Smetto Quando Voglio – Masterclass – Meglio ricercati, che ricercatori

Era il 2014 quando per la prima volta abbiamo sentito parlare della squadra dei Ricercatori: Smetto quando voglio al suon di “meglio ricercati che ricercatori” portava in scena la strampalata avventura di un gruppo di professori universitari, senza lavoro, sottovalutati e scartati da tutti sebbene dei luminari nel loro campo. Il gruppo composto da sette amici decide di ribellarsi al sistema e allo Stato che non li apprezza perché fin troppo qualificati, mettendo su una banda che produce e spaccia una droga sintetica legale. Iniziano con l’intento di racimolare il giusto per arrivare a fine mese ma poi si troveranno impelagati in una storia più grande di loro. A grandi linee questa è la trama del primo film che si concludeva con l’arresto della banda. E da quel punto ricomincia la narrazione di Smetto Quando Voglio – Masterclass.

Pellicola del 2017 che ha riportato sul grande schermo la bande dei sette a cui si son aggiunti altri componenti di tutto rispetto,laureati ovviamente, che collaboreranno questa volta con la polizia al fine di incastrare tutti i produttori di smart drugs presenti nel mercato dello spaccio in cambio di una sentenza che li assolverà da tutti i crimini di cui sono accusati. Non vi anticiperei altro del film ma passerei subito a parlare dei punti forza di questo prodotto cinematografico tutto Italiano che però non ha nulla da invidiare alla genialità del cinema oltreoceano.

Innanzi tutto parliamo della vera mente creatrice dei film: Sydney Sibilia, classe 1981, è il giovane che stando dietro la macchina da ripresa è riuscito a ideare e metter su una commedia all’italiana che cela in realtà le sembianze di un Action movie. Una sceneggiatura impeccabile ci porta a conoscere quelli che sono i supereroi del nostro millennio, dei protagonisti nerd, laureati,buffi ma sicuramente non stupidi e far ridere con l’intelligenza, con la cultura non è assolutamente facile. All’interno del suo film Sibilia ha inserito continui riferimenti cinematografici mischiandoli a quella che era la comicità anni ’70: pulita,lineare, mai volgare eppure efficace.

Durante i tre anni che intercorrono tra il primo e il secondo film in realtà sono stati girati insieme due capitoli, Masterclass ed il terzo Smetto quando voglio- Ad Honorem previsto nelle sale nel 2018. Tecnica questa assai impegnativa ma che ha permesso al cast di evolversi insieme alla trama restando sempre ben legati ai vari avvenimenti e permettendo alla storia di proseguire in scioltezza, ottenendo così quello che si può considerare un ottimo risultato.

Edoardo Leo, che interpreta Pietro Zinni, insieme a Stefano Fresi, Ovvero il chimico Alberto Petrelli, seguiti da tutto il resto del fantastico cast che vede presenti Paolo Calabresi, Neri Marcorè, Valerio Aprea, ci propongono in questo secondo capitolo quella che è la rivincita della “fuga dei cervelli”, di tutti coloro che dopo la laurea sebbene qualificati si son visti costretti a lasciare il loro paese per cercare fortuna altrove.
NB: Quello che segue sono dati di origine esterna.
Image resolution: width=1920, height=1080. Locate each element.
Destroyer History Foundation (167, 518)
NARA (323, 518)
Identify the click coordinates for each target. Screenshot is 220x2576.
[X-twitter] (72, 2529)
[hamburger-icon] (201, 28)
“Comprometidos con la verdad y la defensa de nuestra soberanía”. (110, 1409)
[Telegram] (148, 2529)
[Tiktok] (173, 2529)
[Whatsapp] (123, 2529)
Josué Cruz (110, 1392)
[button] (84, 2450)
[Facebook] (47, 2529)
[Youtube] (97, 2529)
Questo film è divertente e sincero ma soprattutto è un film impegnato: ci sbatte in faccia tra un inseguimento e una risata quella che è la realtà di oggi, il grande problema del nostro paese, che butta via l’eccellenza lasciando spazio a tutt’altro. Per una volta a far parlare di loro non sono dei ladruncoli da quattro soldi, ignoranti e per questo divertenti, no, per questa volta si parla di letterati, chimici, giuristi, archeologi che sanno molto e questo loro sapere lo hanno convertito in voglia di rivalsa!
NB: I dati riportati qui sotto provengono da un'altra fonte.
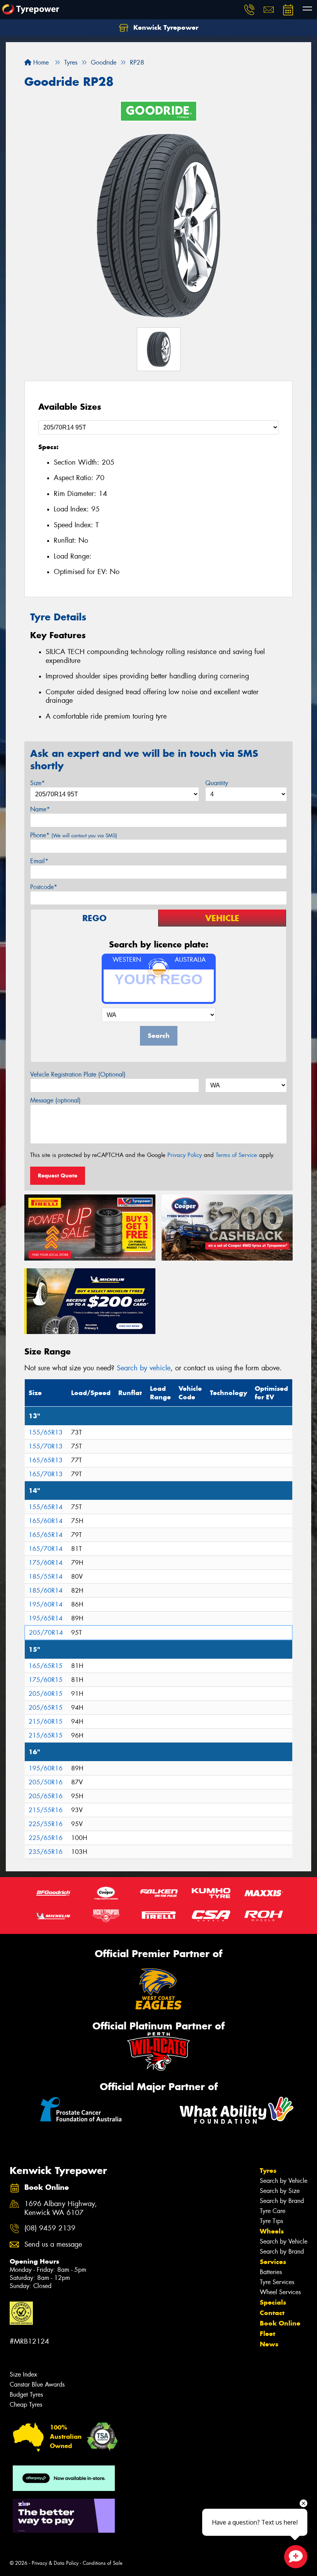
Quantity (216, 783)
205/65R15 (46, 1708)
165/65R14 (46, 1535)
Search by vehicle (143, 1368)
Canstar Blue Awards (37, 2384)
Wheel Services (280, 2292)
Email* (39, 861)
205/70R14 (46, 1633)
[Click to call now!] (249, 9)
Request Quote (57, 1175)
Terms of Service (236, 1155)
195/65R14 (46, 1618)
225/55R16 (46, 1824)
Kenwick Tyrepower (164, 27)
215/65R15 (46, 1735)
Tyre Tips (271, 2221)
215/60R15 (46, 1721)
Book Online (280, 2323)
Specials (273, 2302)
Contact (272, 2313)
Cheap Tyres (26, 2405)
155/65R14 (46, 1507)
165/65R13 (46, 1460)
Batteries (271, 2272)
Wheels (272, 2231)
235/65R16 (46, 1852)
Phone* (73, 835)
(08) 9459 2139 (49, 2228)
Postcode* (43, 887)
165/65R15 (46, 1666)
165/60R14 (46, 1521)
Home (40, 62)
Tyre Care (272, 2211)
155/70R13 (46, 1446)
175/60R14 (46, 1563)
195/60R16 (46, 1768)
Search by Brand (282, 2201)
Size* (37, 783)
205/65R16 (46, 1796)
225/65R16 (46, 1838)
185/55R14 (46, 1577)
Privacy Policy (184, 1155)
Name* (40, 809)
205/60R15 (46, 1694)
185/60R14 (46, 1590)
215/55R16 (46, 1810)
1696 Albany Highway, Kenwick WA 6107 (60, 2208)
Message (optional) (55, 1100)
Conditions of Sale (103, 2563)
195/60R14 (46, 1604)
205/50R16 (46, 1782)
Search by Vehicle (283, 2181)
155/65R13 (46, 1432)
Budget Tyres (26, 2394)
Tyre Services (277, 2282)
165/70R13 (46, 1474)
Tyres (268, 2170)
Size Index (23, 2374)
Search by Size (280, 2191)
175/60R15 (46, 1680)
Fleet (267, 2333)
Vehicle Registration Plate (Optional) (78, 1074)
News (269, 2344)
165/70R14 (46, 1549)
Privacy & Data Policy (55, 2563)
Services (273, 2261)
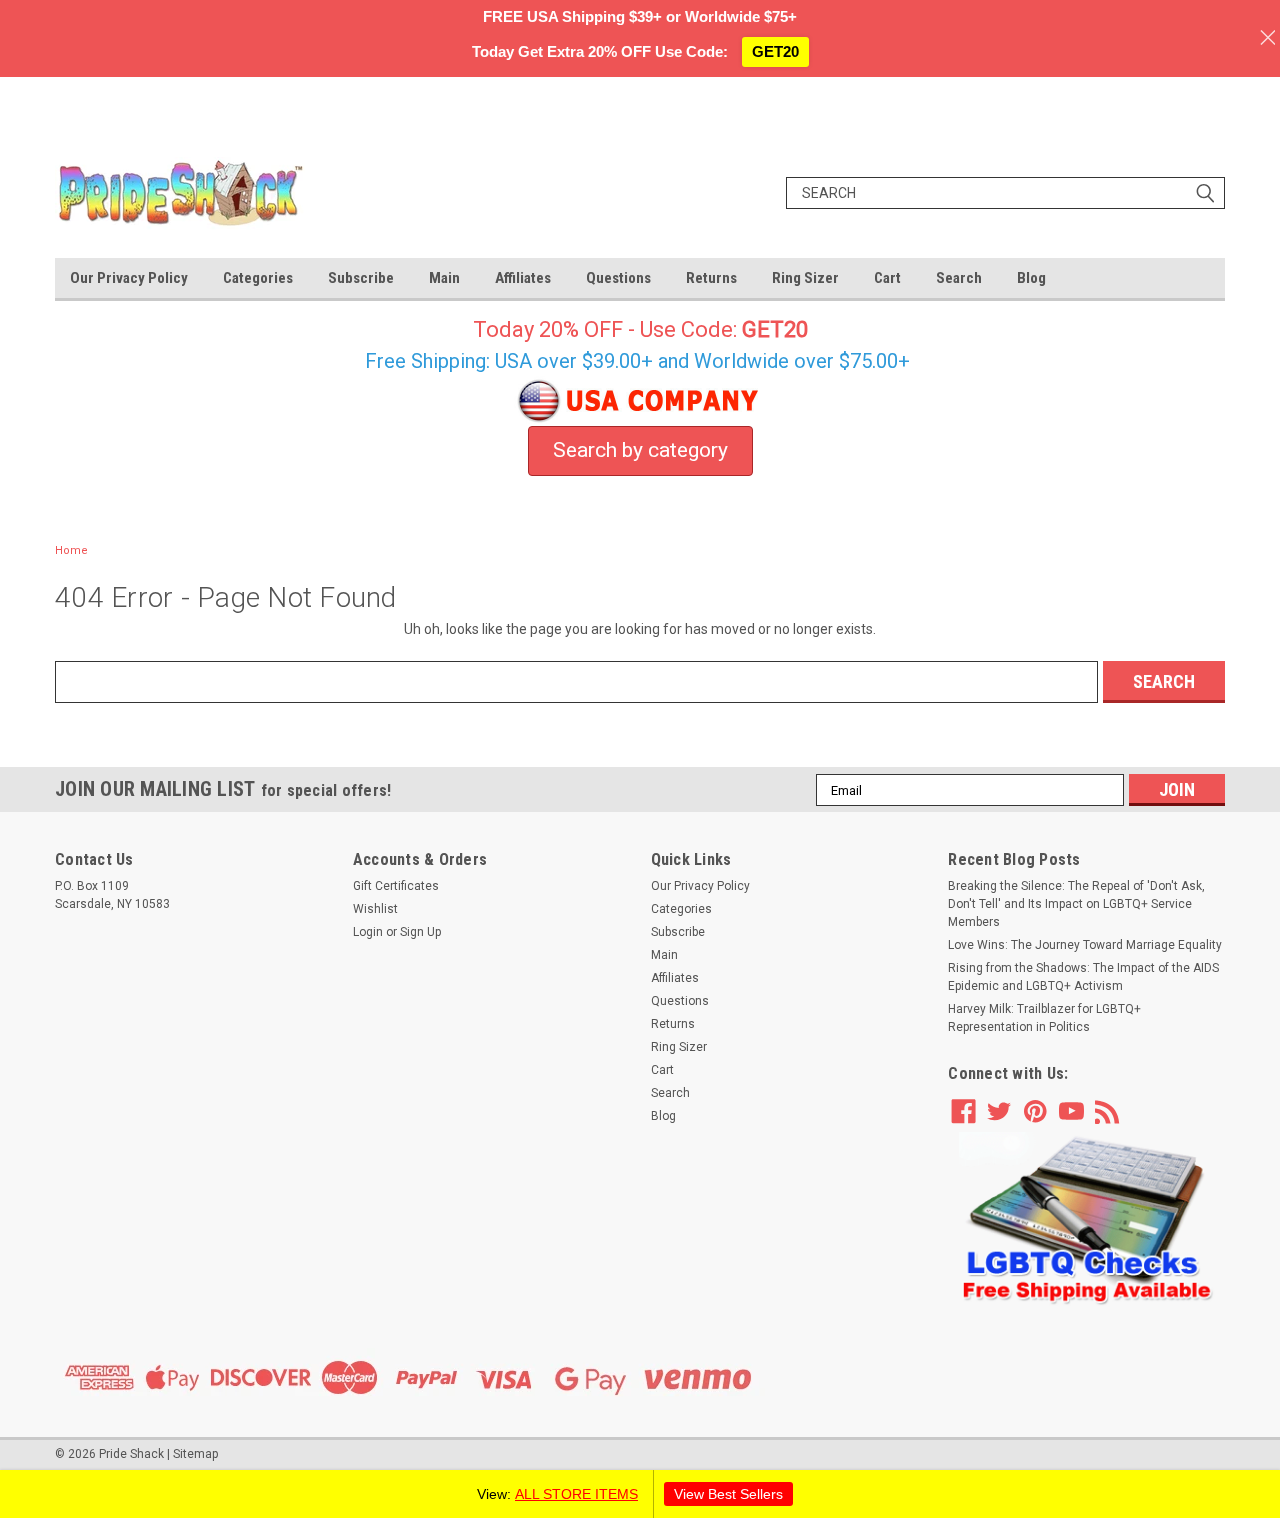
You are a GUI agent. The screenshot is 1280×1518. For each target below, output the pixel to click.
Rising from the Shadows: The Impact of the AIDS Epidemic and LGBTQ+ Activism (1083, 977)
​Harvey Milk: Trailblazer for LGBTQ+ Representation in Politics (1044, 1018)
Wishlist (375, 909)
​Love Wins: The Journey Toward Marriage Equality (1085, 945)
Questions (618, 278)
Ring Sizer (805, 278)
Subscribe (361, 278)
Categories (258, 278)
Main (444, 278)
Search (959, 278)
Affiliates (523, 278)
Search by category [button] (640, 450)
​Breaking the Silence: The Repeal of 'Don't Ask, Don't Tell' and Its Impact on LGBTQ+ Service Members (1076, 904)
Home (71, 550)
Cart (887, 278)
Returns (711, 278)
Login (368, 932)
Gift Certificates (396, 886)
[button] (1087, 1219)
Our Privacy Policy (129, 278)
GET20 (775, 51)
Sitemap (195, 1454)
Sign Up (420, 932)
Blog (1031, 278)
Una storia intelligente che ci dimostra come anche la realtà se osservata con il giusto occhio critico possa far divertire ed allo stesso tempo riflettere. Alla fine del film si esce dalla sala soddisfatti: due ore in compagnia di una banda strampalata che oltre a qualche sorriso ci ha lasciato sicuramente molto su cui pensare.
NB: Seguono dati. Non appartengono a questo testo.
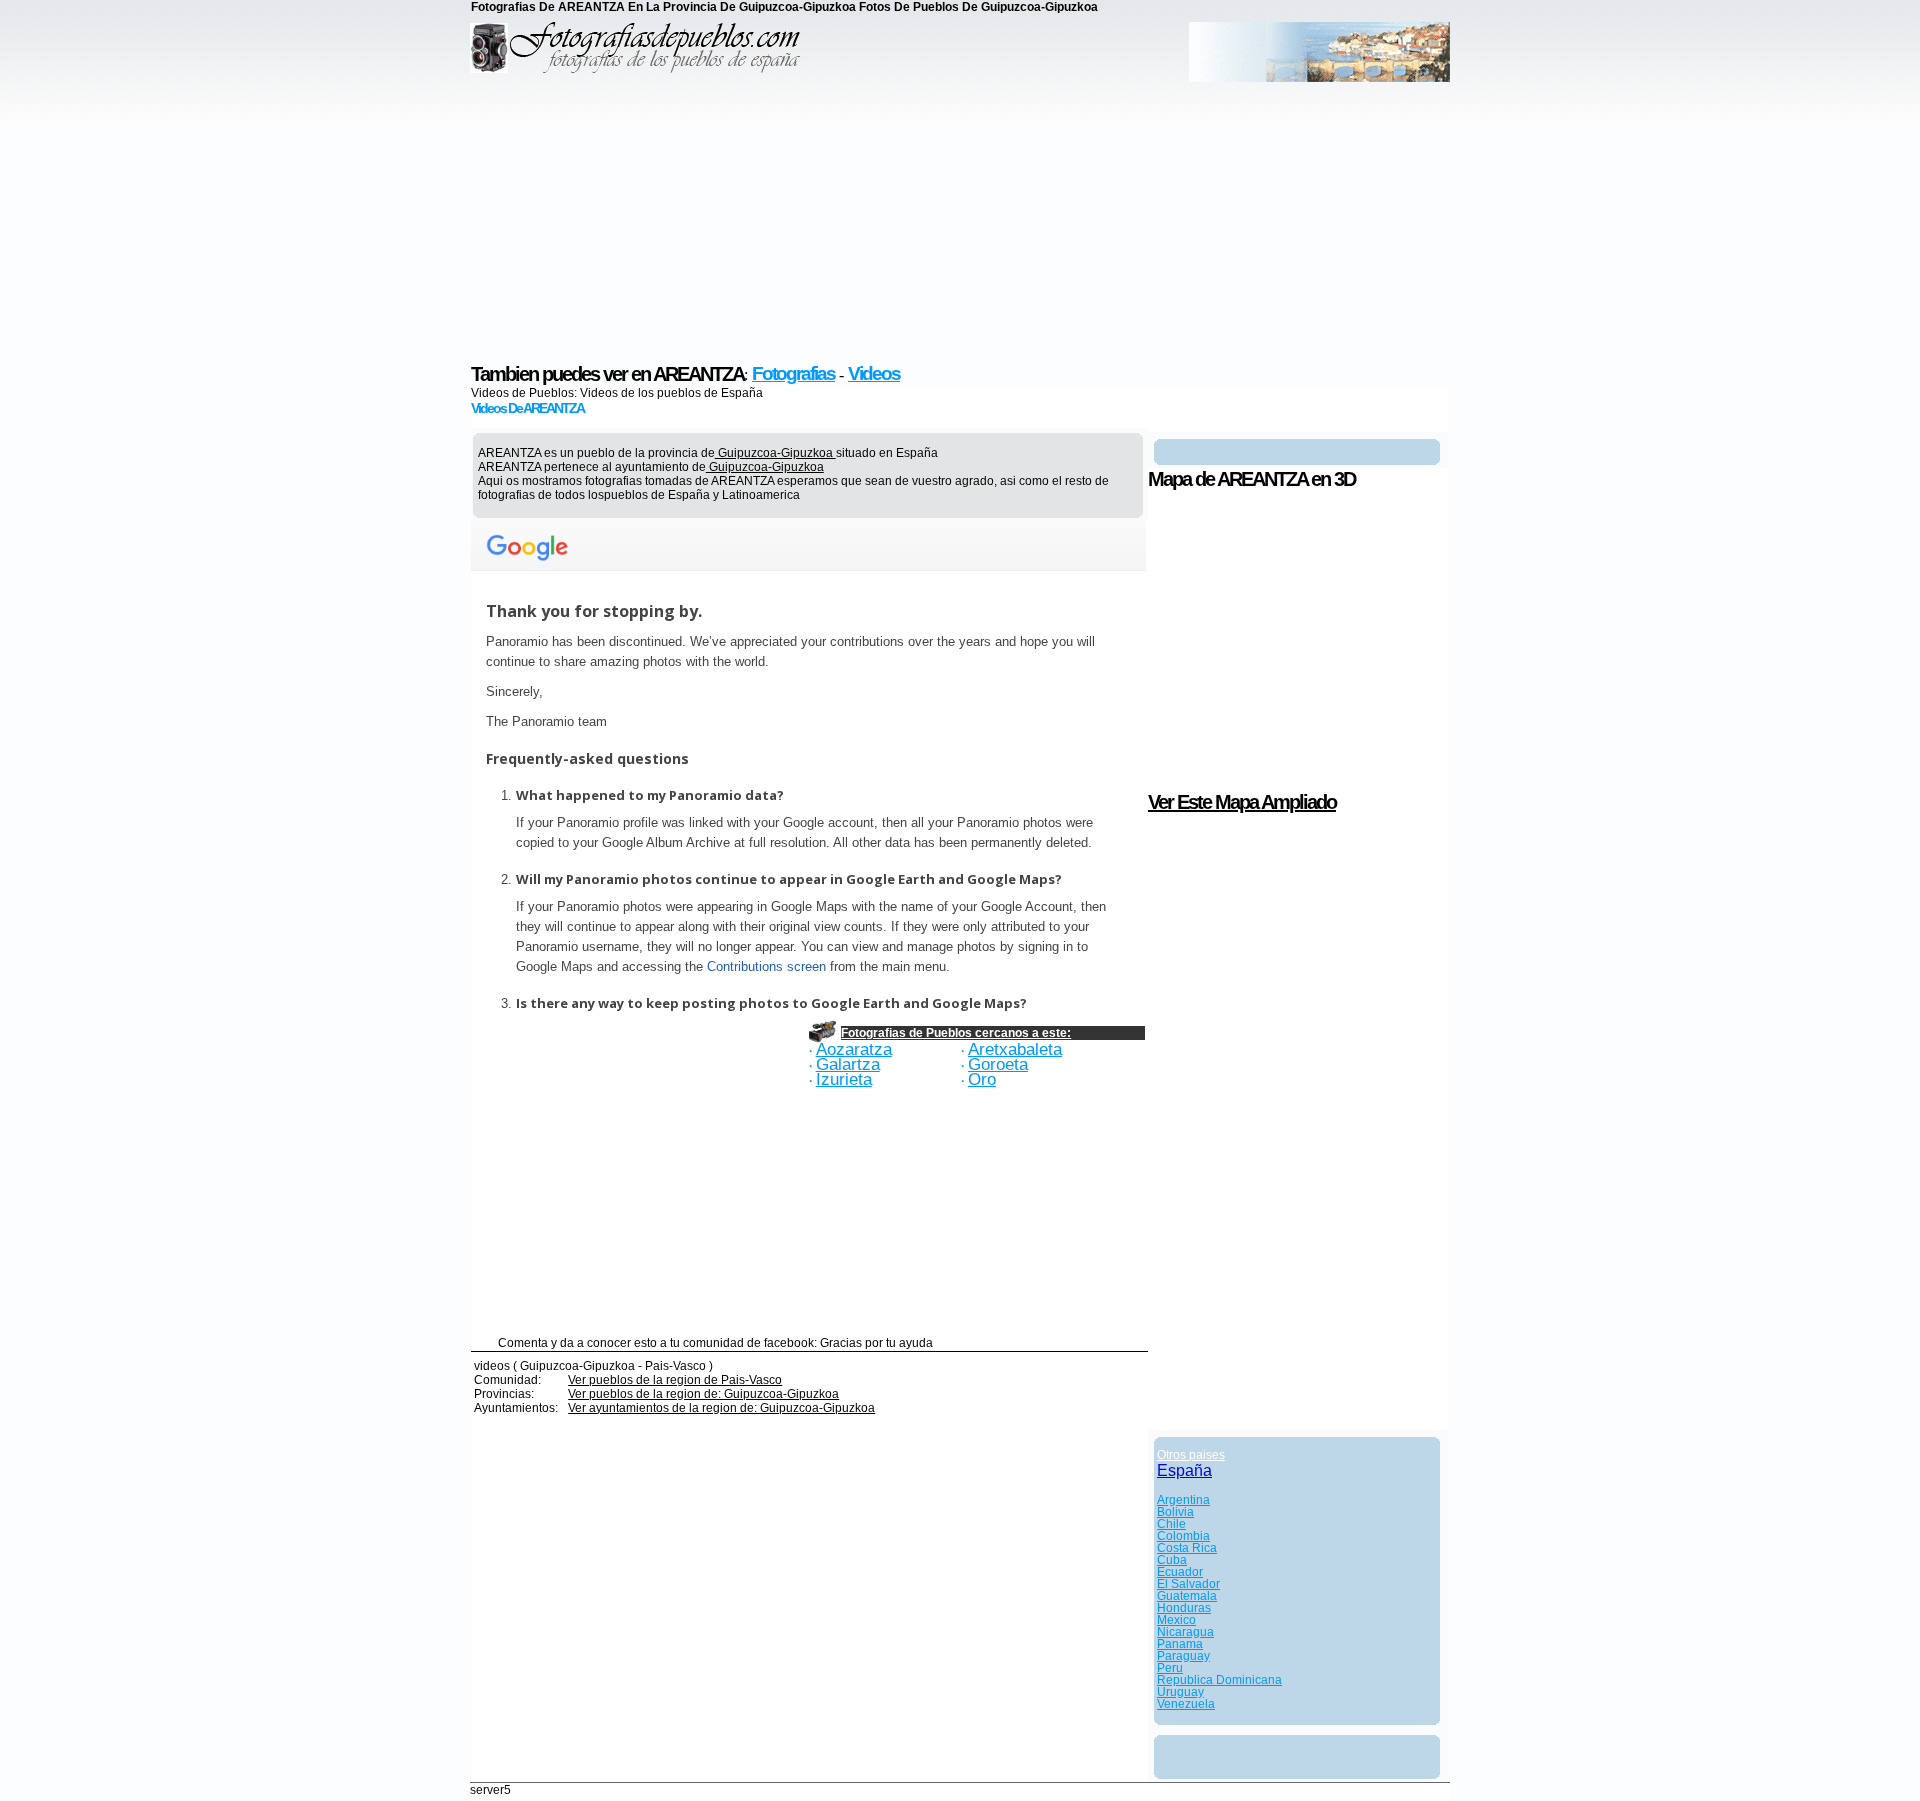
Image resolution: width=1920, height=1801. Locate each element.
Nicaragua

In attesa dell’ormai attesissimo terzo film, di cui abbiamo già potuto vedere in anteprima alcune scene, direi che vi conviene recuperare gli altri due perché almeno noi gliela dobbiamo un po’ di riconoscenza a questi ricercatori strampalati. Tempo ben speso quello per vedere film di questo calibro e ricordate: oltre le risate c’è di più.